▶ **EXERCISE PROMPT**
Write out every line of the records below as a JSON list of strings, with one string per line and any blank lines omitted.

-*-

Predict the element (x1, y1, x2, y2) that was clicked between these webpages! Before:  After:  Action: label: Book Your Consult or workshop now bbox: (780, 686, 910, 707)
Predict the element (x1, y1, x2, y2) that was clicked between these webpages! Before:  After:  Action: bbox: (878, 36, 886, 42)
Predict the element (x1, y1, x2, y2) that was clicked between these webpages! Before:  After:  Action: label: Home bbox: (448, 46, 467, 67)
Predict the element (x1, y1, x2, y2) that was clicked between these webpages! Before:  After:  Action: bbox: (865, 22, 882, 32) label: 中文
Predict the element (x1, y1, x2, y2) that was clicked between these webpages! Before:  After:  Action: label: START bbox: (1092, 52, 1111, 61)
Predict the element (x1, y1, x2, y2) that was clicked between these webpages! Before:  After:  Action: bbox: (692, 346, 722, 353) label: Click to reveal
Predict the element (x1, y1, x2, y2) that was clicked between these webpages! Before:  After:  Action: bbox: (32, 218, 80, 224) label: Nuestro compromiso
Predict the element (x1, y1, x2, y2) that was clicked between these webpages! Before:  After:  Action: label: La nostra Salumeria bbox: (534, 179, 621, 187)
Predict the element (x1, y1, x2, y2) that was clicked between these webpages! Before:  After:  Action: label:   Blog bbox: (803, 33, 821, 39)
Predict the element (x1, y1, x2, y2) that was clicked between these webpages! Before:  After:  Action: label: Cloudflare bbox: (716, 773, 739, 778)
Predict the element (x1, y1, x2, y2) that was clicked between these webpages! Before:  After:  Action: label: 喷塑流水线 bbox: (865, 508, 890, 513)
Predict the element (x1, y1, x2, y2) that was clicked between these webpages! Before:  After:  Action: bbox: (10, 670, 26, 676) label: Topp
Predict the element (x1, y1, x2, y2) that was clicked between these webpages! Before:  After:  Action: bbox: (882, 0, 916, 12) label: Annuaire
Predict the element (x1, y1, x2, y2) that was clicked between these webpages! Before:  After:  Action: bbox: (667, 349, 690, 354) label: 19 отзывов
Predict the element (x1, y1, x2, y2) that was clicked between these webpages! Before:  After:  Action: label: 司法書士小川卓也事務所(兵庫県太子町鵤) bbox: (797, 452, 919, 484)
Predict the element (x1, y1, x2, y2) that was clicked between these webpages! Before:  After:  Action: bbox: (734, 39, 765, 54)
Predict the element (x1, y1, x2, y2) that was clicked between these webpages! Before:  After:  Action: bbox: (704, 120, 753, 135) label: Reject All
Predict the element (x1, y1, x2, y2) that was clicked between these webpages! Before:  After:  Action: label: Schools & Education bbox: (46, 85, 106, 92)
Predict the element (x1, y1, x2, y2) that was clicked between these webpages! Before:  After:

-*-

▶ **RESULT OF THE TASK**
[
  "Predict the element (x1, y1, x2, y2) that was clicked between these webpages! Before:  After:  Action: label: Book Your Consult or workshop now bbox: (780, 686, 910, 707)",
  "Predict the element (x1, y1, x2, y2) that was clicked between these webpages! Before:  After:  Action: bbox: (878, 36, 886, 42)",
  "Predict the element (x1, y1, x2, y2) that was clicked between these webpages! Before:  After:  Action: label: Home bbox: (448, 46, 467, 67)",
  "Predict the element (x1, y1, x2, y2) that was clicked between these webpages! Before:  After:  Action: bbox: (865, 22, 882, 32) label: 中文",
  "Predict the element (x1, y1, x2, y2) that was clicked between these webpages! Before:  After:  Action: label: START bbox: (1092, 52, 1111, 61)",
  "Predict the element (x1, y1, x2, y2) that was clicked between these webpages! Before:  After:  Action: bbox: (692, 346, 722, 353) label: Click to reveal",
  "Predict the element (x1, y1, x2, y2) that was clicked between these webpages! Before:  After:  Action: bbox: (32, 218, 80, 224) label: Nuestro compromiso",
  "Predict the element (x1, y1, x2, y2) that was clicked between these webpages! Before:  After:  Action: label: La nostra Salumeria bbox: (534, 179, 621, 187)",
  "Predict the element (x1, y1, x2, y2) that was clicked between these webpages! Before:  After:  Action: label:   Blog bbox: (803, 33, 821, 39)",
  "Predict the element (x1, y1, x2, y2) that was clicked between these webpages! Before:  After:  Action: label: Cloudflare bbox: (716, 773, 739, 778)",
  "Predict the element (x1, y1, x2, y2) that was clicked between these webpages! Before:  After:  Action: label: 喷塑流水线 bbox: (865, 508, 890, 513)",
  "Predict the element (x1, y1, x2, y2) that was clicked between these webpages! Before:  After:  Action: bbox: (10, 670, 26, 676) label: Topp",
  "Predict the element (x1, y1, x2, y2) that was clicked between these webpages! Before:  After:  Action: bbox: (882, 0, 916, 12) label: Annuaire",
  "Predict the element (x1, y1, x2, y2) that was clicked between these webpages! Before:  After:  Action: bbox: (667, 349, 690, 354) label: 19 отзывов",
  "Predict the element (x1, y1, x2, y2) that was clicked between these webpages! Before:  After:  Action: label: 司法書士小川卓也事務所(兵庫県太子町鵤) bbox: (797, 452, 919, 484)",
  "Predict the element (x1, y1, x2, y2) that was clicked between these webpages! Before:  After:  Action: bbox: (734, 39, 765, 54)",
  "Predict the element (x1, y1, x2, y2) that was clicked between these webpages! Before:  After:  Action: bbox: (704, 120, 753, 135) label: Reject All",
  "Predict the element (x1, y1, x2, y2) that was clicked between these webpages! Before:  After:  Action: label: Schools & Education bbox: (46, 85, 106, 92)",
  "Predict the element (x1, y1, x2, y2) that was clicked between these webpages! Before:  After:"
]